-------- INPUT

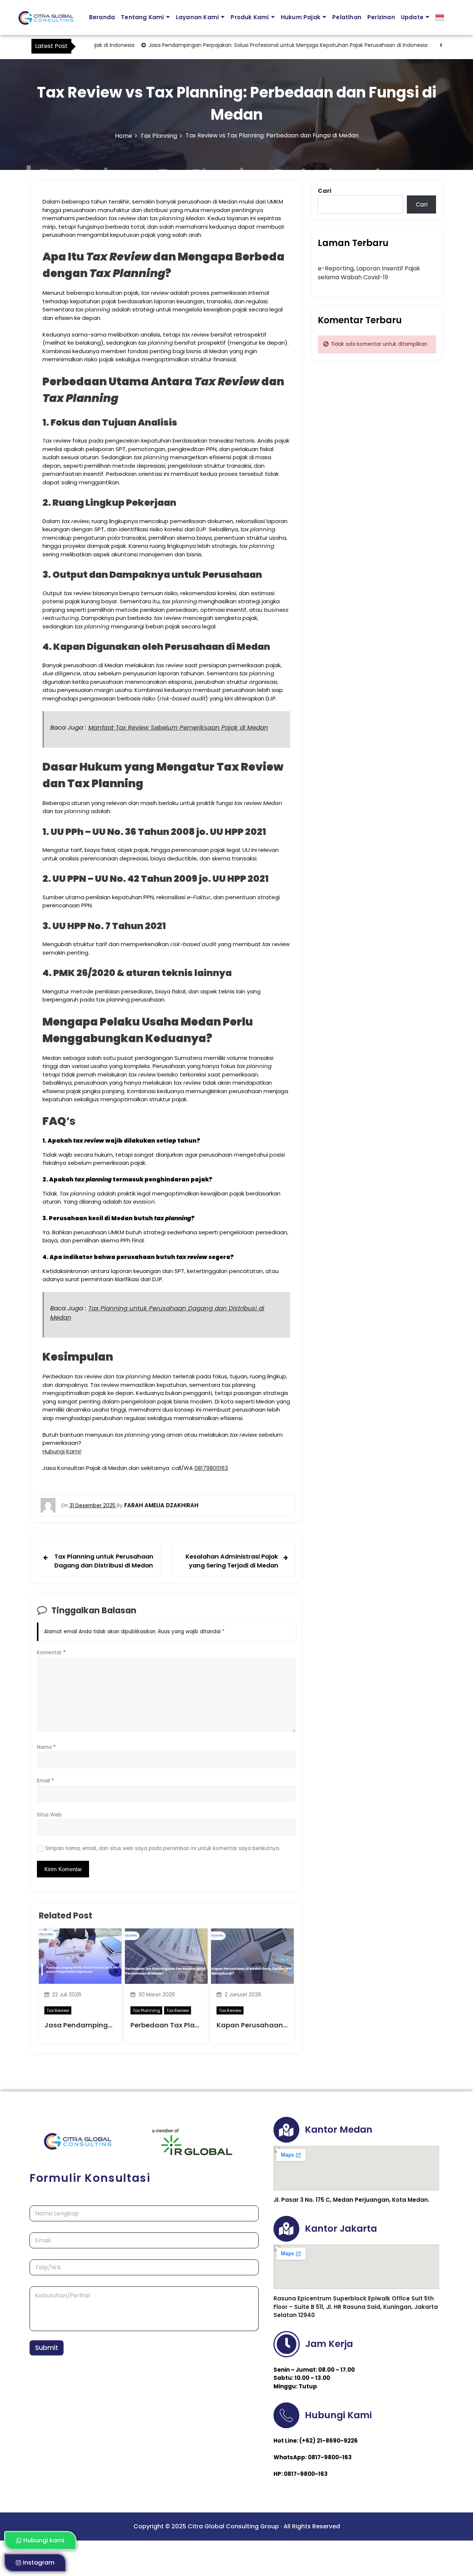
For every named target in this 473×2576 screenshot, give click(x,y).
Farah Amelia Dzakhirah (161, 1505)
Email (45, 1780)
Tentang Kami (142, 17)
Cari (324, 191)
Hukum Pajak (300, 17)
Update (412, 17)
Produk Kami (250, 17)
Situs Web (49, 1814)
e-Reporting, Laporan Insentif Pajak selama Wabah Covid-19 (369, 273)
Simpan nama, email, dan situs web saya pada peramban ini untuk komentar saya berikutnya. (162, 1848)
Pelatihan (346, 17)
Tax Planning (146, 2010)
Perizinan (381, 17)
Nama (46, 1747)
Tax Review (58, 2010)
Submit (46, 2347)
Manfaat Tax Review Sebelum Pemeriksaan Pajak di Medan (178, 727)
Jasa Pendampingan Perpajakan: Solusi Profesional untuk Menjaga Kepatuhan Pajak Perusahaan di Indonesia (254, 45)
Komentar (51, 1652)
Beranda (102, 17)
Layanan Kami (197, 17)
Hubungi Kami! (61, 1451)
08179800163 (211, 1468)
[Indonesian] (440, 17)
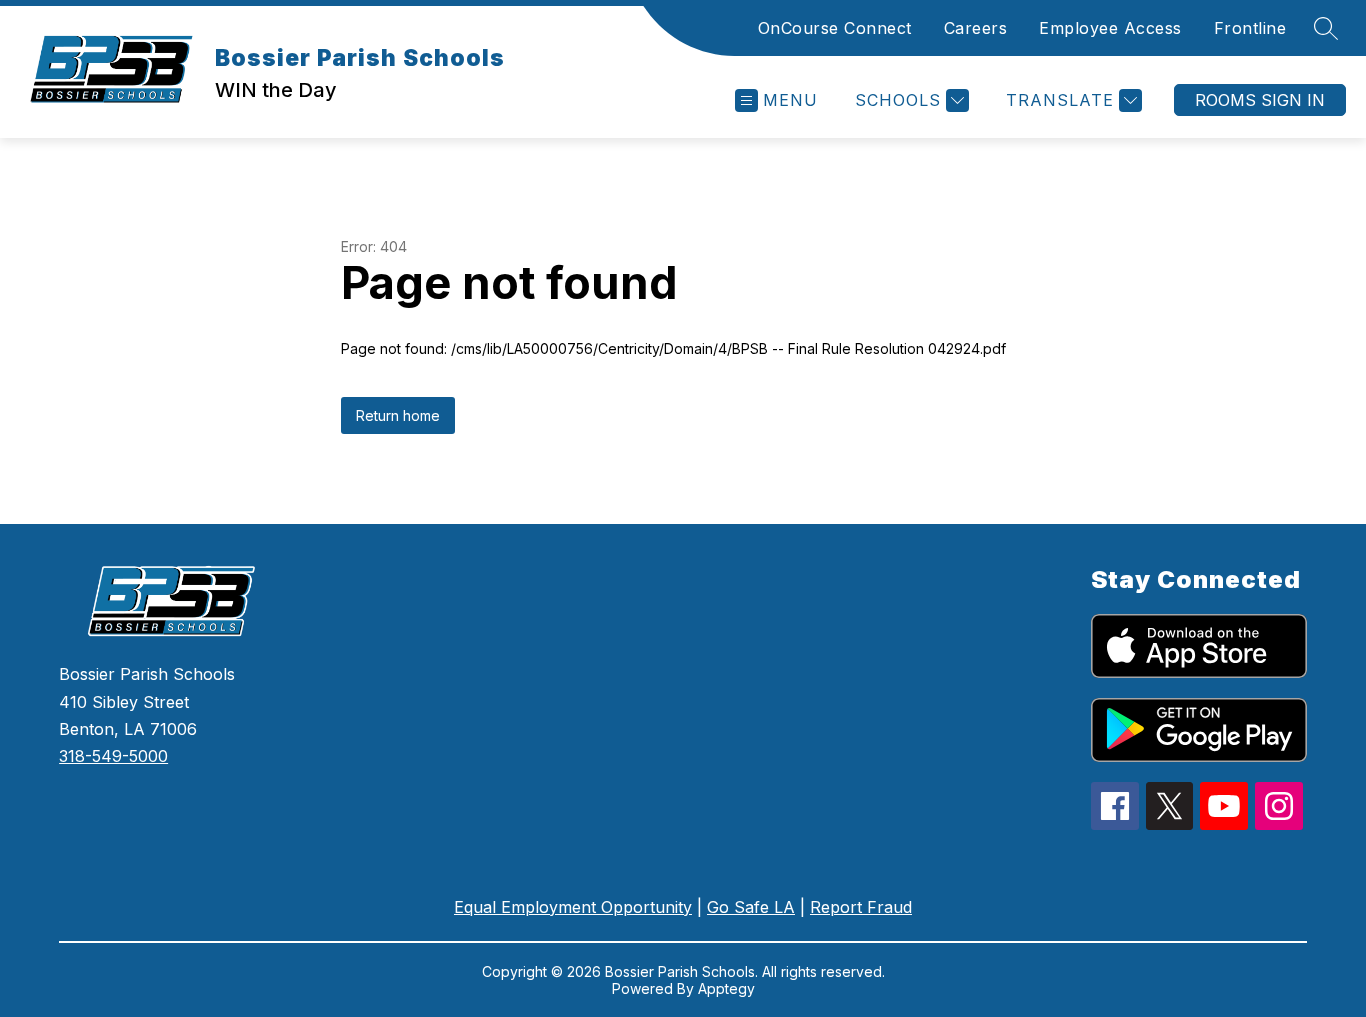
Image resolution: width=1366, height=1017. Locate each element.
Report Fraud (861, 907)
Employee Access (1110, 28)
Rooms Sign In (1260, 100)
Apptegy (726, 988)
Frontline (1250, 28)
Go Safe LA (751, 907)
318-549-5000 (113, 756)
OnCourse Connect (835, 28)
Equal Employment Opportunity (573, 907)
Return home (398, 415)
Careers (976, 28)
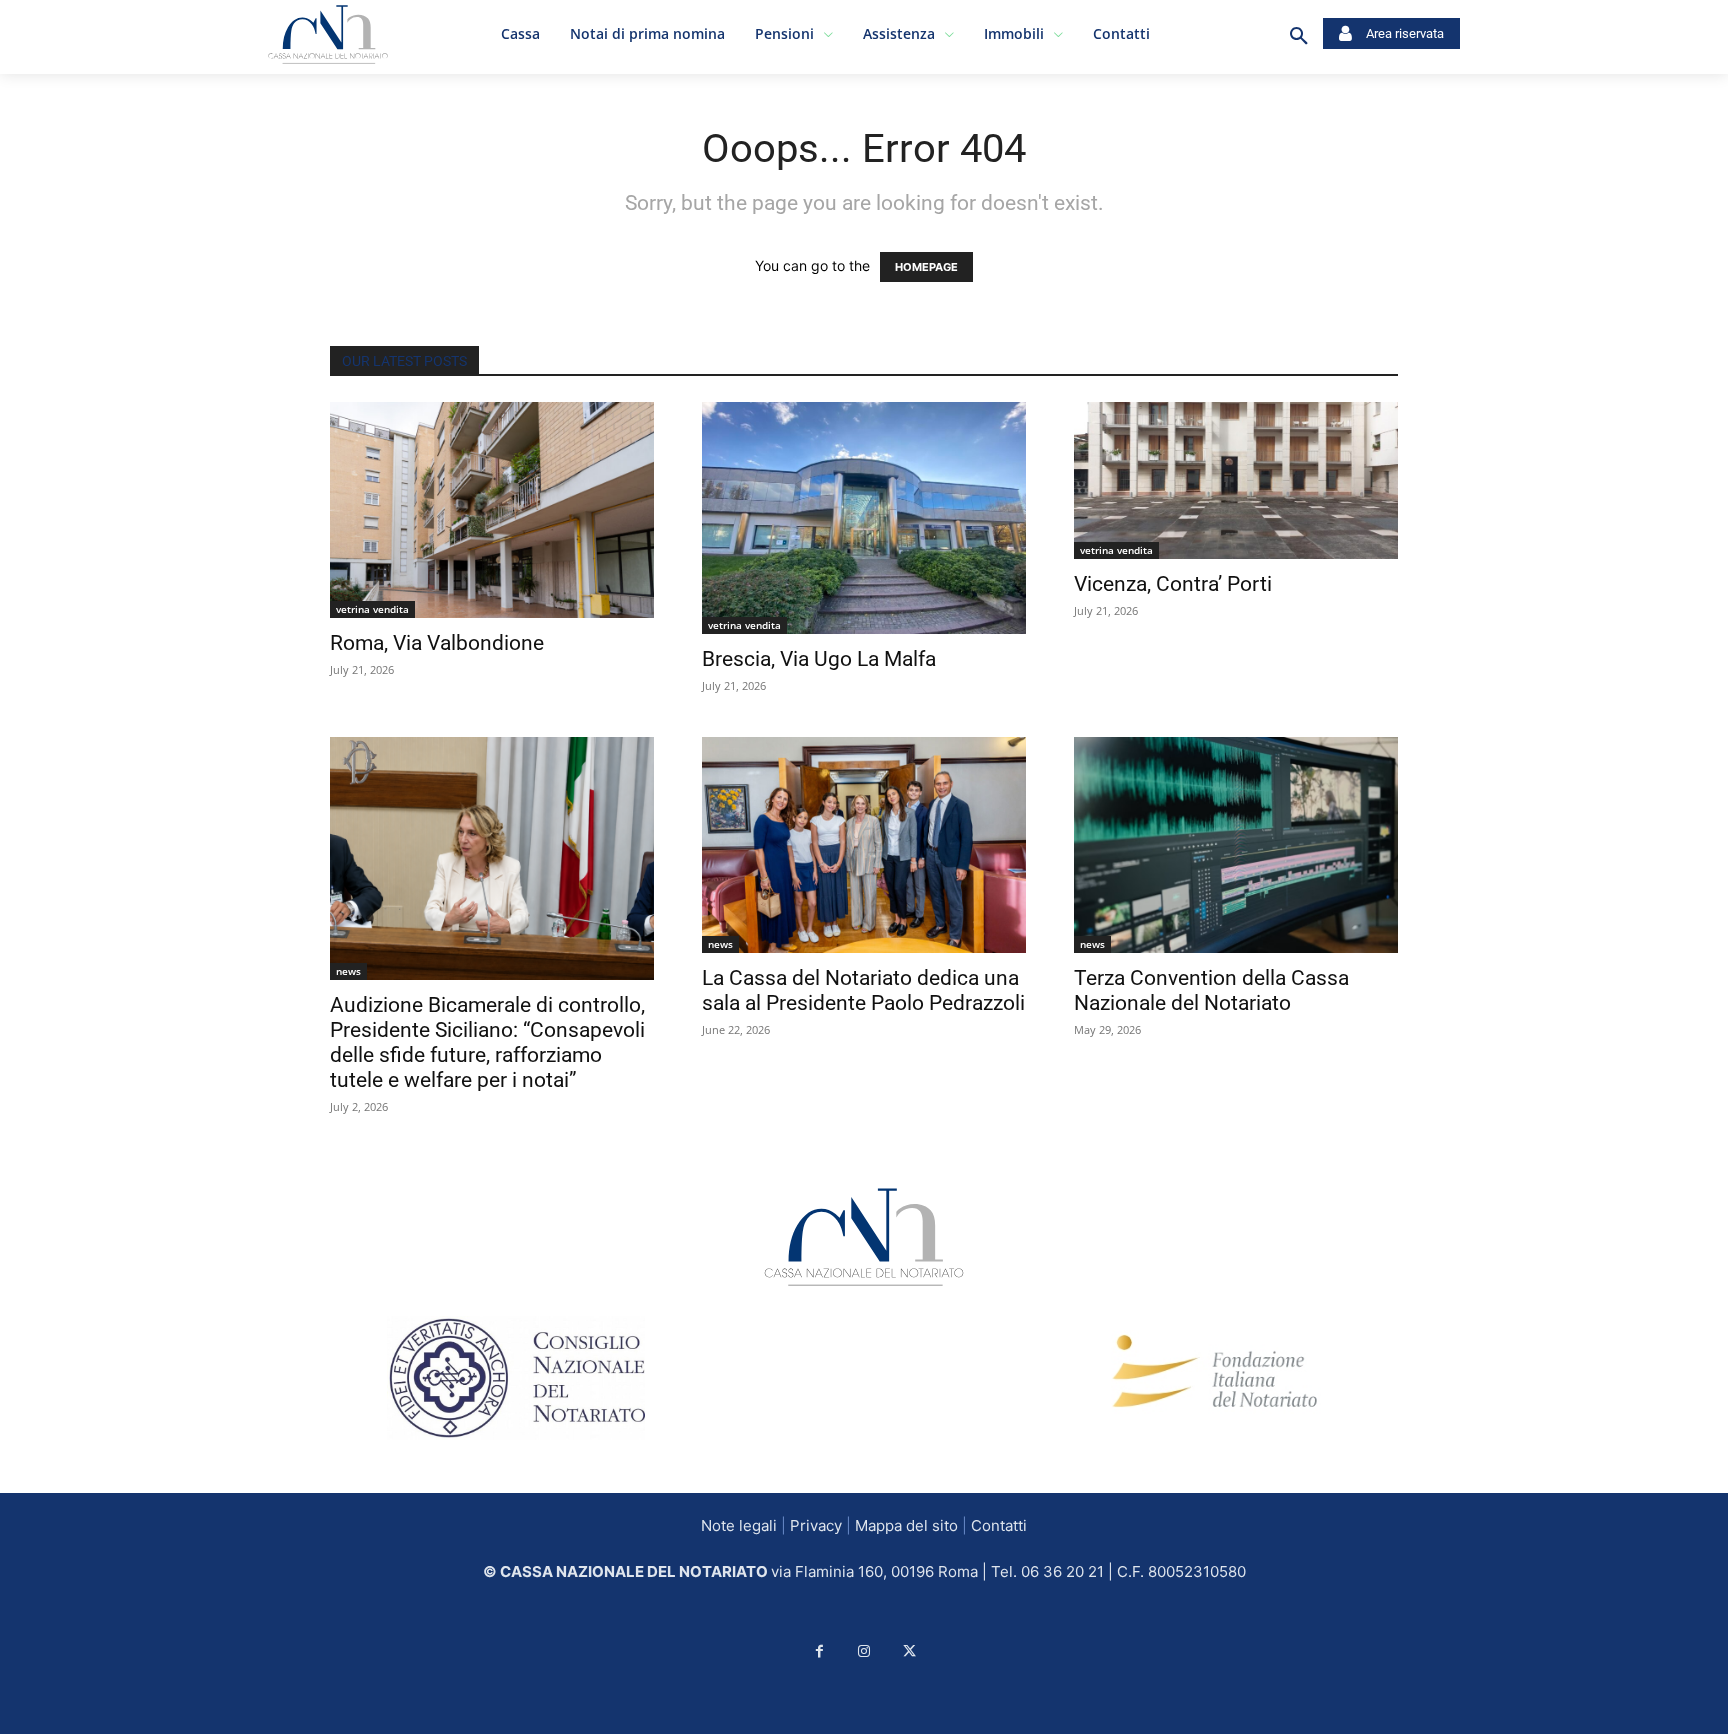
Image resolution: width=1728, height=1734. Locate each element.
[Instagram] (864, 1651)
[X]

----------------

EXERCISE PROMPT
Could you output the full set of entries exactly, skipping every picture?

WRITTEN SOLUTION
For every named target in this 473×2576 screenshot, give click(x,y).
Farah Amelia Dzakhirah (161, 1505)
Email (45, 1780)
Tentang Kami (142, 17)
Cari (324, 191)
Hukum Pajak (300, 17)
Update (412, 17)
Produk Kami (250, 17)
Situs Web (49, 1814)
e-Reporting, Laporan Insentif Pajak selama Wabah Covid-19 (369, 273)
Simpan nama, email, dan situs web saya pada peramban ini untuk komentar saya berikutnya. (162, 1848)
Pelatihan (346, 17)
Tax Planning (146, 2010)
Perizinan (381, 17)
Nama (46, 1747)
Tax Review (58, 2010)
Submit (46, 2347)
Manfaat Tax Review Sebelum Pemeriksaan Pajak di Medan (178, 727)
Jasa Pendampingan Perpajakan: Solusi Profesional untuk Menjaga Kepatuhan Pajak Perusahaan di Indonesia (254, 45)
Komentar (51, 1652)
Beranda (102, 17)
Layanan Kami (197, 17)
Hubungi Kami! (61, 1451)
08179800163 (211, 1468)
[Indonesian] (440, 17)
Image resolution: width=1366, height=1017. Locate each element.
Report Fraud (861, 907)
Employee Access (1110, 28)
Rooms Sign In (1260, 100)
Apptegy (726, 988)
Frontline (1250, 28)
Go Safe LA (751, 907)
318-549-5000 (113, 756)
OnCourse Connect (835, 28)
Equal Employment Opportunity (573, 907)
Return home (398, 415)
Careers (976, 28)
Image resolution: width=1728, height=1734. Locate each element.
[Instagram] (864, 1651)
[X]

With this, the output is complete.